Be prepared for fitness. Keep a pair of sneakers at
your desk, along with an umbrella, and an extra sweater or
windbreaker, and you'll be ready for an exercise break no matter
what the weather.
Get up a little earlier in the morning to fit in a 30
minute brisk walk in your neighborhood. Ask a neighbor,
friend, spouse or child to join you. You'll build a firmer body
and a stronger relationship.
Lift weights. "Resistance training" is critical for
maintaining lean body mass throughout our lives. Employ the
services of a certified physical trainer to make sure you are
lifting correctly. Because muscle tissue is more metabolically
active than fat tissue, the leaner we are, the more calories we
burn at rest, or sitting at our desks.
Turn off the TV. There is a direct relationship
between hours of television watched and percent body fat! In
other words, the more we watch, the fatter we are.
Make your calories count. If you snack at your desk,
choose foods that are low in calories and high in nutrients.

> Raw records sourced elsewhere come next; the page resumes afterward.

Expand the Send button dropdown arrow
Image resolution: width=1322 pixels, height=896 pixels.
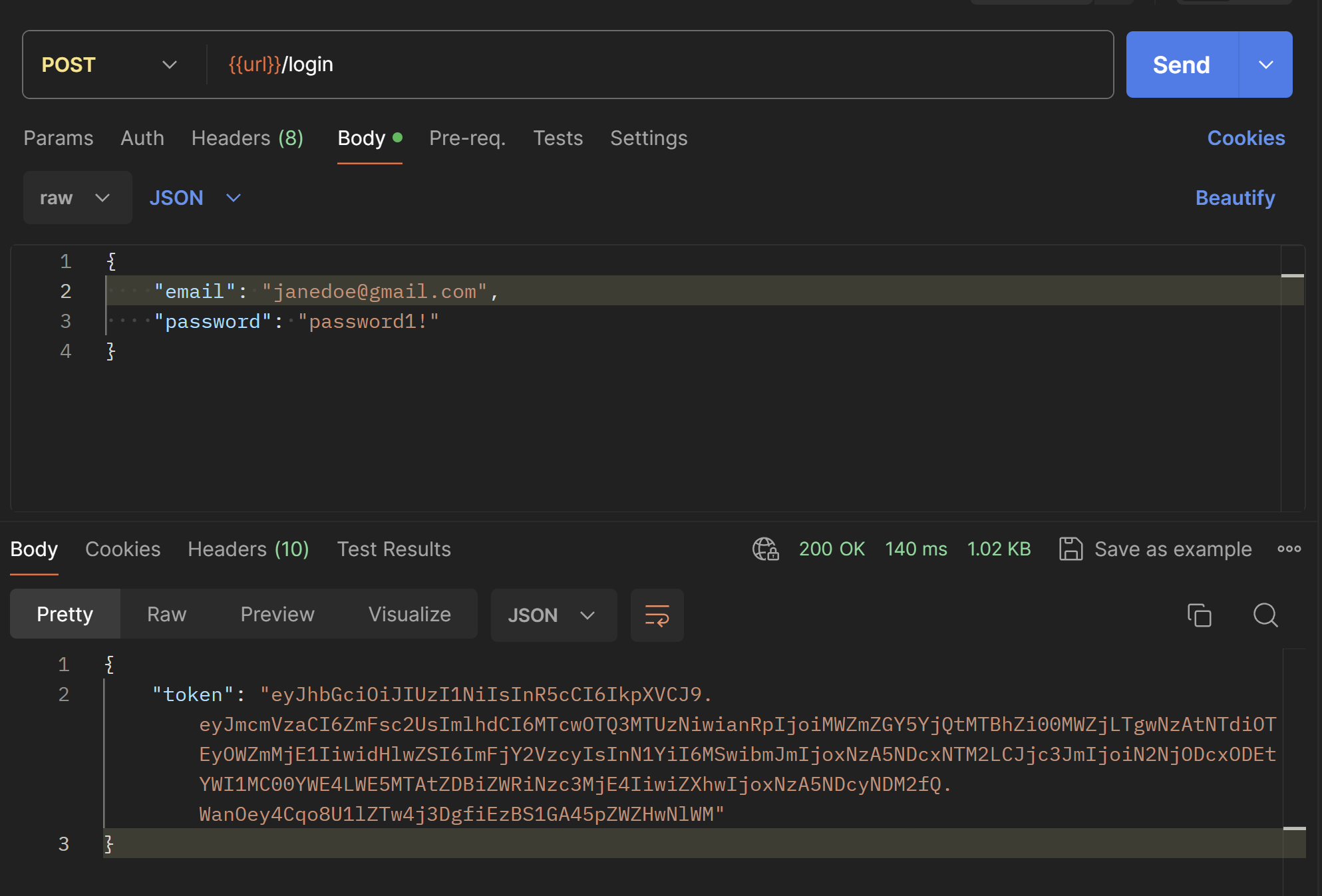point(1265,65)
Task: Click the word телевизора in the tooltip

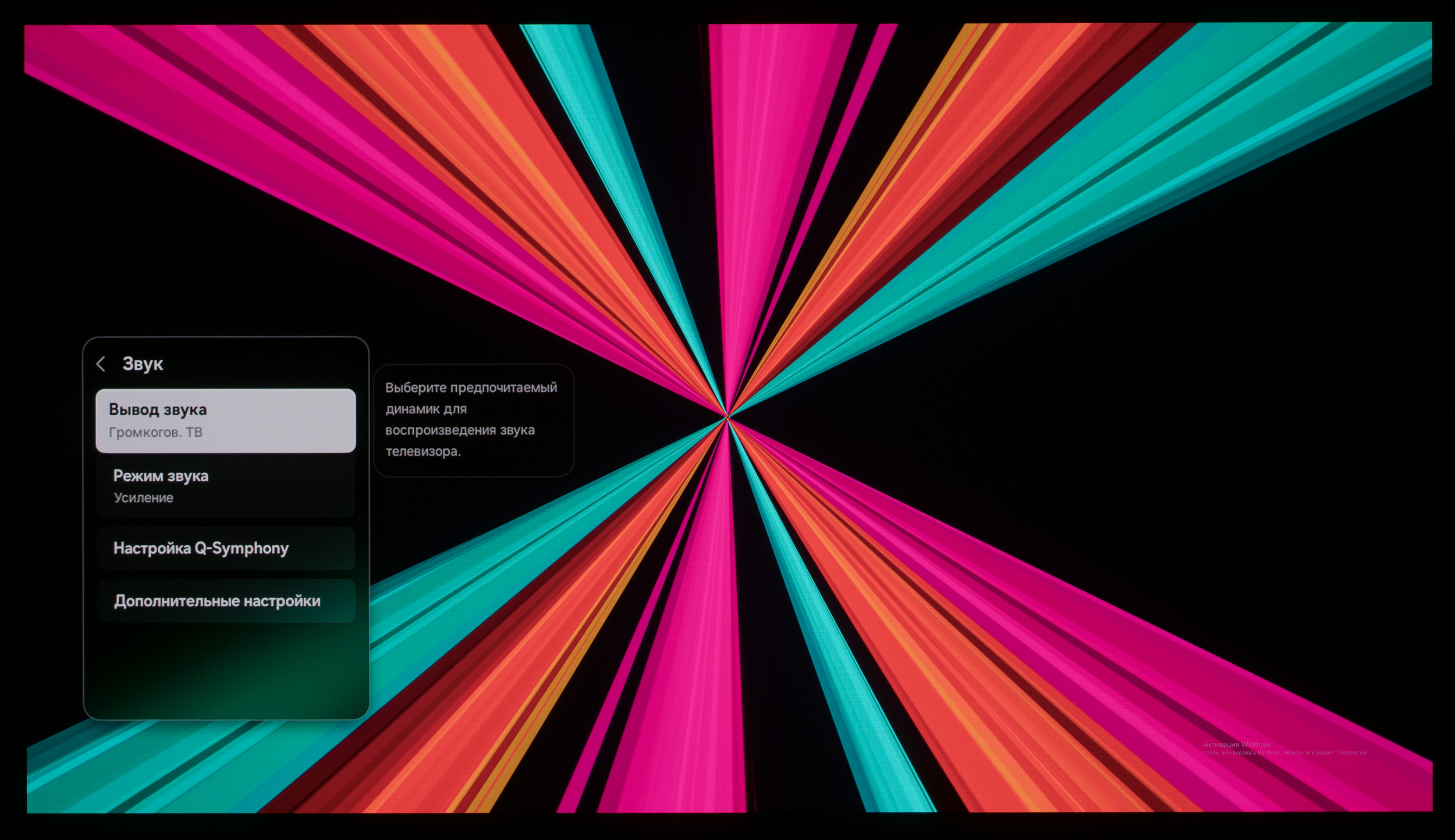Action: coord(423,451)
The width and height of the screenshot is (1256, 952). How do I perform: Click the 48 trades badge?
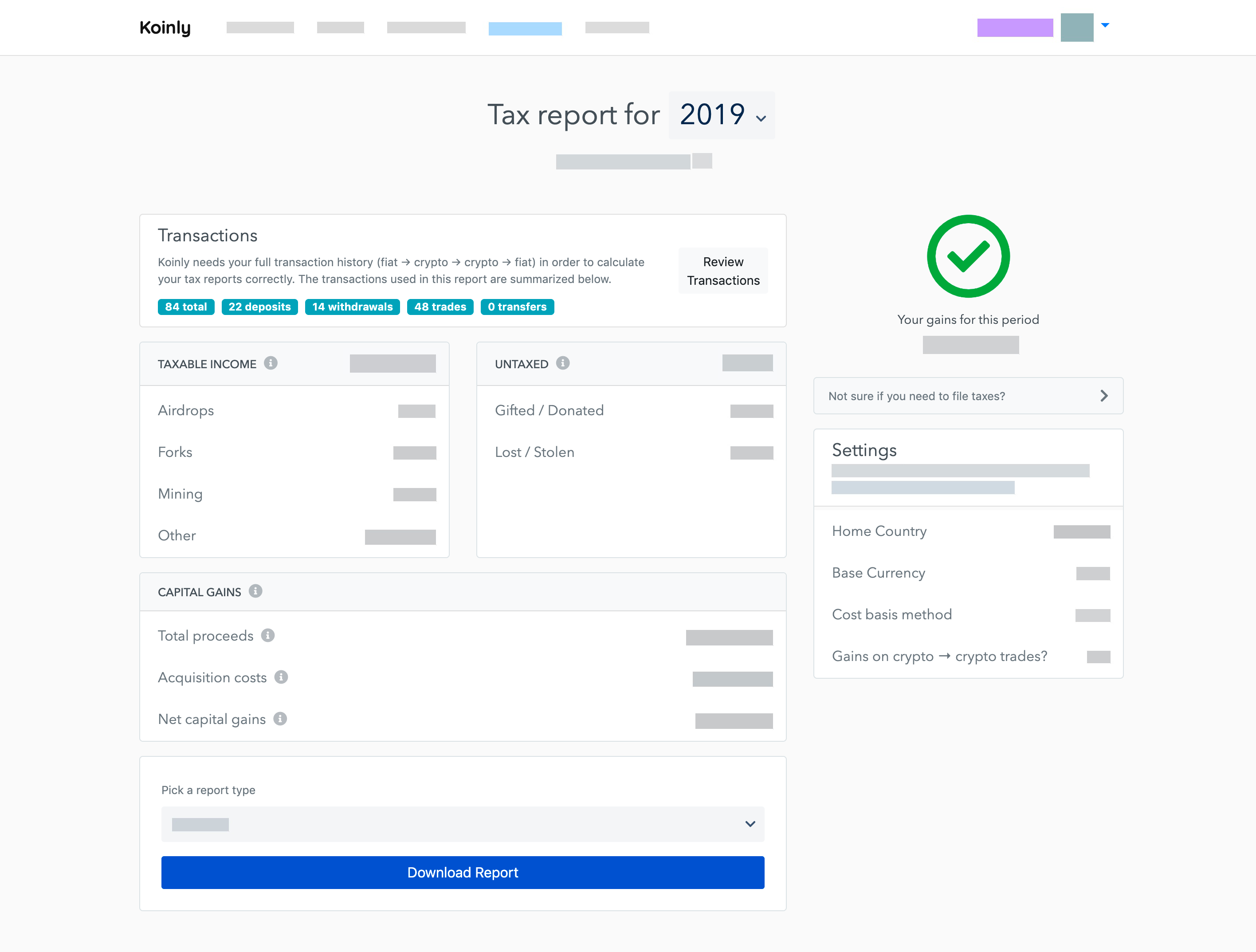point(440,307)
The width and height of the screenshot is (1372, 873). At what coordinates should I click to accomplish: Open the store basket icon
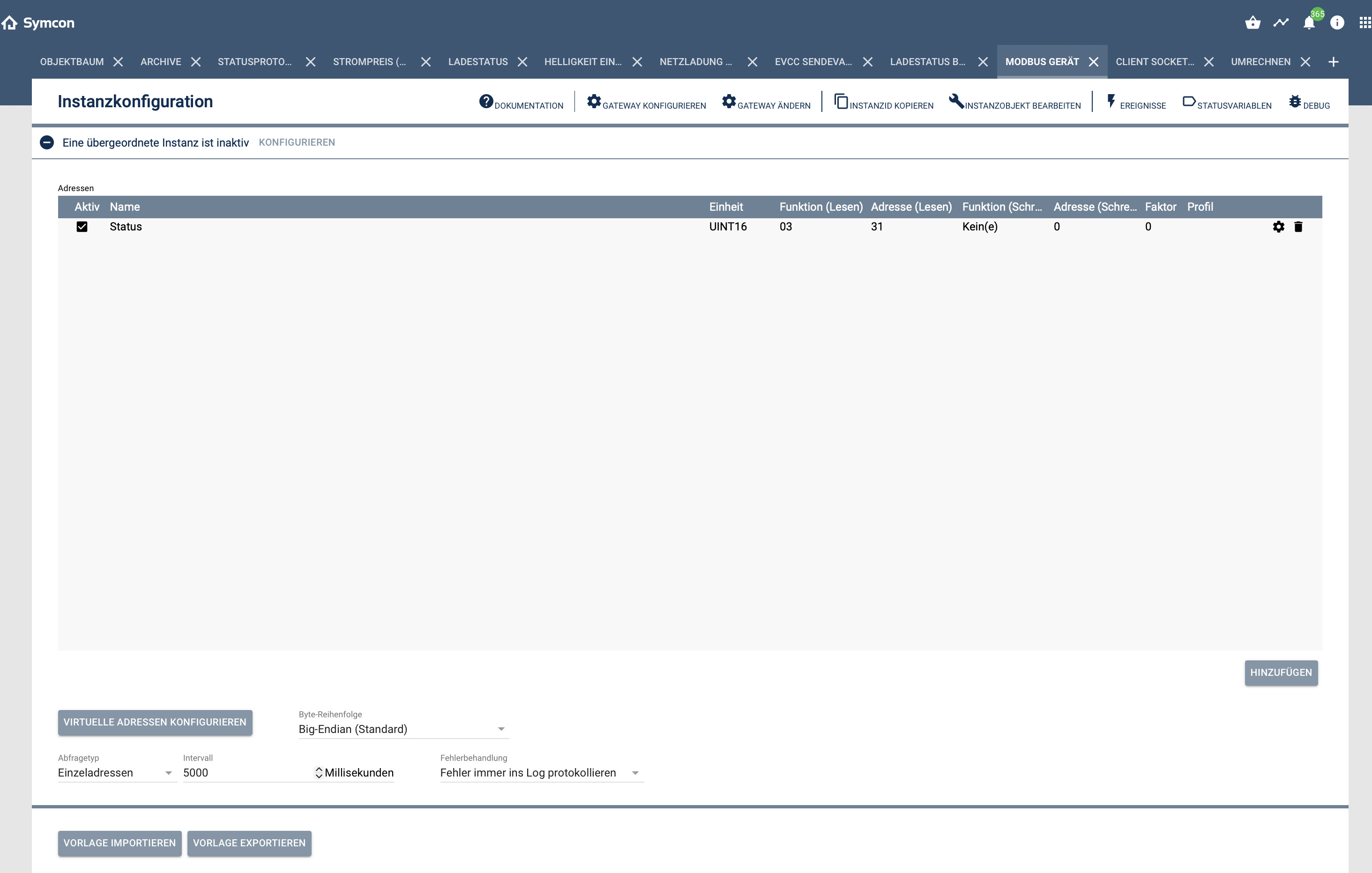click(1253, 23)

Instead of candy and chips, munch on apples and baby carrots. As
we get older, and especially if we are physically inactive, we
really can't afford to eat foods that deliver a lot of calories
but few nutrients. Make sure the majority of the foods you eat
are contributing to your health and fitness.
Fool yourself. Of course you can still eat brownies
and ice cream. Just serve yourself smaller portions. You'll be
satisfied with less if you eat from smaller, but attractive
Choose beverages wisely. Drink more water, and less
soft drinks; keep a water bottle at your desk. Go easy on
alcoholic beverages too--they are loaded with calories.
Give yourself time. Schedule regular physical activity
into your life just as you would any important meeting. Think of
healthy habits as an investment in your life and a contribution
to your productive, healthy future.
Talk to co-workers and employers about starting a worksite wellness program with incentives and team-building activities.